Microsoft has officially stated that GPT 5.6 is the ‘preferred model’ for Copilot, the productivity suite embedded in Office 365. The news comes amid persistent rumors of a potential breakup between the two companies, but the facts point to a collaboration that seems more solid than ever from a technological standpoint. Behind the announcement lies much more than a simple technical choice: it confirms a strategic bond that affects not only the two giants but the entire enterprise ecosystem.

Choosing a proprietary LLM as the ‘preferred’ one means, for Copilot customers, accepting a whole stack of dependencies. Every document processed, every answer generated, every automated workflow passes through a model whose evolution, controls, and costs are negotiated behind closed doors between Microsoft and OpenAI. It’s not just a performance issue: it’s an architectural decision that locks in the cloud as the sole delivery method and makes it hard for companies to evaluate self-hosted alternatives without disrupting deeply ingrained processes. For organizations with strict data sovereignty or GDPR compliance requirements, this scenario shrinks maneuvering room and shifts the control center toward the vendor.

The story takes on even sharper contours when viewed through the lens of vendor lock-in. Copilot isn’t a peripheral service: it’s deeply woven into the daily interfaces of millions of knowledge workers. Replacing the underlying model with a different one – say, an open-weight LLM running on owned infrastructure – would require not only API re-engineering but also recalibrating the assistant’s entire behavior, because characteristics of GPT 5.6 (context windows, response style, token handling) are now embedded in the application logic. This technical inertia is precisely what makes lock-in so effective.

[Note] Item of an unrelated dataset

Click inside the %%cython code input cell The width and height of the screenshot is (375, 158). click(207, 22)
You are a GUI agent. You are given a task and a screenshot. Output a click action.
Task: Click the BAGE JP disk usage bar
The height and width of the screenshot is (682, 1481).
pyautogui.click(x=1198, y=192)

Yet, this very move could accelerate interest in on-premise deployments. As a behemoth raises its platform barriers, more enterprises are starting to assess models like Llama 3 or Mistral, executable on dedicated hardware with sufficient VRAM, leveraging local serving frameworks and quantization techniques to optimize resources. The TCO of a self-hosted solution, compared with the per-token cost of a high-volume cloud service, can become competitive quickly, especially where cost predictability and data residency are top priorities. The AI-RADAR community, which has long analyzed these trade-offs, knows that the tipping point isn’t raw model power but the ability to keep strategic control over the infrastructure.

Breakup rumors between OpenAI and Microsoft, meanwhile, have never fully subsided. The decision to promote GPT 5.6 as the preferred model could also be read as a defensive move: a way to show the market that the axis is holding, while Microsoft continues to invest in in-house models (like the Phi family) and seeks to diversify its innovation sources. For now, though, Copilot speaks unequivocally: the best answer, according to Redmond, still comes from OpenAI’s servers.

For those shaping AI strategies, the stakes are clear: the more major vendors embed proprietary models into productivity suites, the more critical it becomes to have a plan B that runs through controllable infrastructure. It’s no longer just a simple ‘make or buy’ question; it’s about how deeply one is willing to depend on a technological supply chain that someone else defines for us.